Final answer:
To find the fraction of a pie chart that is not colored, add up the fractions representing the colored portions and subtract this sum from 1, which represents the whole. If the given fractions do not sum to 1, the difference is the uncolored portion.
Step-by-step explanation:
Understanding Pie Graphs and Fractions
When constructing a circle graph or pie chart, each slice represents a portion of the whole circle. The fractions of the graph colored by Adam represent portions of the circle that have already been accounted for. To determine the fraction of the graph that is not colored, one must add up the fractions representing the colored portions and subtract this sum from the whole, which is 1 (or 100%). If the three fractions Adam used sum up to less than 1 when added together, the remainder will represent the fraction of the graph that is not colored.

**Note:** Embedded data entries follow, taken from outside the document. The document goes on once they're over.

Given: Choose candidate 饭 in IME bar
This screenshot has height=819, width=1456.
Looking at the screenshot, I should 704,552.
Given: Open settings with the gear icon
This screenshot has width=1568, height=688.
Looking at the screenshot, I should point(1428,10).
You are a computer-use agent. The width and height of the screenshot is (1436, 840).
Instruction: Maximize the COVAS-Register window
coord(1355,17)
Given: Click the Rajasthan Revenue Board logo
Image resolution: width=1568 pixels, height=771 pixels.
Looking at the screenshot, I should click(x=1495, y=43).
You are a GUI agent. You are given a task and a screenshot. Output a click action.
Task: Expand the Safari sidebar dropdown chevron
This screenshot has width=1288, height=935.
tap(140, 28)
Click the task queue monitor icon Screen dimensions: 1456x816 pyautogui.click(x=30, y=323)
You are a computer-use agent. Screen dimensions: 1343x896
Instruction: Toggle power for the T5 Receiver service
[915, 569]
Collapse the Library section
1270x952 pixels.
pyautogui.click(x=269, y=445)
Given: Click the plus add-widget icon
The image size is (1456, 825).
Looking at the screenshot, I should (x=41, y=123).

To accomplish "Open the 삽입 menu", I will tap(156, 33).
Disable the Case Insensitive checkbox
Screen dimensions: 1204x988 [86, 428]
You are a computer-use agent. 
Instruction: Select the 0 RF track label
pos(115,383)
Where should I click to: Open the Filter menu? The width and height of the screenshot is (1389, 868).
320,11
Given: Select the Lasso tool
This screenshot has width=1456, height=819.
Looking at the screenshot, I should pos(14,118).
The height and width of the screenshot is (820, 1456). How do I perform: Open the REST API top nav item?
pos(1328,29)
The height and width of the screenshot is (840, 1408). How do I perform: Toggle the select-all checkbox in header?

For example, if Adam colored ½, ¼, and ±8 of the circle, the colored portion would be (1/2) + (1/4) + (1/8) = 4/8 + 2/8 + 1/8 = 7/8. Therefore, the uncolored portion would be 1 - 7/8 = 1/8. Without the specific fractions Adam used, we cannot determine the exact fraction that remains uncolored.
However, if we discovered the fractions did not sum up to 1, for instance, they added up to 3/4 only, then the fraction of the graph that is not colored would be 1 - 3/4 = 1/4. In the case where the fractions exceed 1, it would indicate an error because the proportions of a pie chart must always sum to the whole.